Quest’anno, la XXXIX edizione si è svolta a Roma, dopo aver fatto tappa negli anni precedenti a Berlino e Parigi, concludendosi significativamente il giorno dell’anniversario della promulgazione della Nostra Aetate, come ha sottolineato anche Papa Leone XIV. Le giornate di dialogo si sono articolate in ben 22 conferenze che hanno visto tra i partecipanti illustri accademici come Manuel Castells, Oliver Roy, Jan De Volder, Lucio Caracciolo e Andrea Riccardi, fondatore della Comunità di Sant’Egidio. Di primissimo piano i rappresentanti delle varie religioni, dal grande Imam di Al Azhar Ahmed Al Tayyeb, ai rabbini Pinchas Goldschmidt e Abraham Skorka, storico amico di Papa Francesco, a Theodoros II patriarca di Alessandria e dell’Africa, al buddista giapponese Gijun Sugitani presente per tutti e 39 gli incontri da Assisi 1986 a Roma 2025. All’assemblea inaugurale, inoltre, sono intervenuti il Presidente della Repubblica Sergio Mattarella e la Regina consorte dei Belgi Mathilde. Non è possibile citare i nomi di tutti gli invitati, perché sono stati centinaia mentre circa 10.000 sono stati i partecipanti provenienti da tutto il mondo, a dimostrazione di quanto il tema della pace sia sentito.
Per quest’anno, il titolo della manifestazione è stato “Osare la Pace” riprendendo quanto affermava Dietrich Bonhoeffer, pastore protestante ucciso dai nazisti nel campo di concentramento di Flossemburg.
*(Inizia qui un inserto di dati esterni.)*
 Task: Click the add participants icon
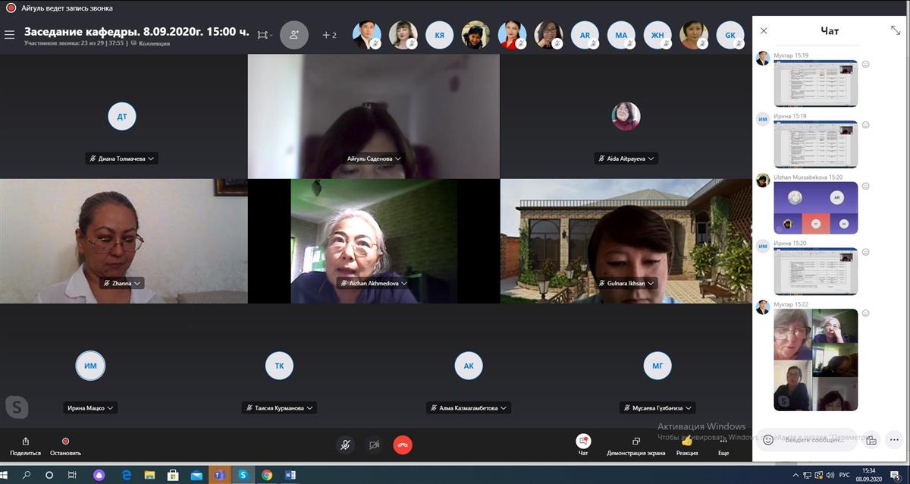point(294,35)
Per Bonhoeffer la pace era un lavoro continuo e coraggioso, l’esatto contrario della tranquillità e della sicurezza. Era la costruzione di ponti, di dialogo e di amicizia laddove invece sembrava prevalere la divisione.
Si potrebbe pensare a questi incontri come ad un semplice esercizio di retorica, o ad un momento celebrativo ma la realtà è ben diversa. In un momento così difficile, la presenza di tanti illustri rabbini mostra come all’interno dell’ebraismo ci sia un profondo desiderio di pace e di dialogo. Ancora più rilevante, forse, la presenza di un delegato del Patriarca di Mosca Kyril, a testimoniare che sebbene il conflitto fratricida tra Russia e Ucraina stia scavando un abisso di divisione si avverte la necessità di conservare dei legami e di lasciare una possibilità a confronto.
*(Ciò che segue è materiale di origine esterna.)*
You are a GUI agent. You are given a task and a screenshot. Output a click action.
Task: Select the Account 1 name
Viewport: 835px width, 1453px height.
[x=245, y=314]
I frutti dello spirito di Assisi, di questo cammino che nel 2026 celebrerà 40 anni tornando nella città di San Francesco, si ritrovano nei racconti dei partecipanti. Incontrandosi, conoscendosi, sono iniziate relazioni che hanno scardinato diffidenze secolari. Così, in tanti luoghi, cristiani e musulmani, musulmani ed ebrei, buddisti e cristiani si sono ritrovati a collaborare insieme.
È una forma di resistenza alla violenza delle armi che affonda le sue radici nell’antica sapienza delle religioni e che invita a riscoprire la fratellanza dei popoli, tutti fratelli dell’unica famiglia umana.
Per questo, le parole di Papa Leone intervenuto alla cerimonia conclusiva dell’incontro risuonano con forza straordinaria: “Mettere fine alla guerra è dovere improrogabile di tutti i responsabili politici di fronte a Dio. La pace è la priorità di ogni politica. Dio chiederà conto a chi non ha cercato la pace o ha fomentato le tensioni e i conflitti, di tutti i giorni, i mesi, gli anni di guerra” . Non esistono guerre sante, solo la Pace è santa!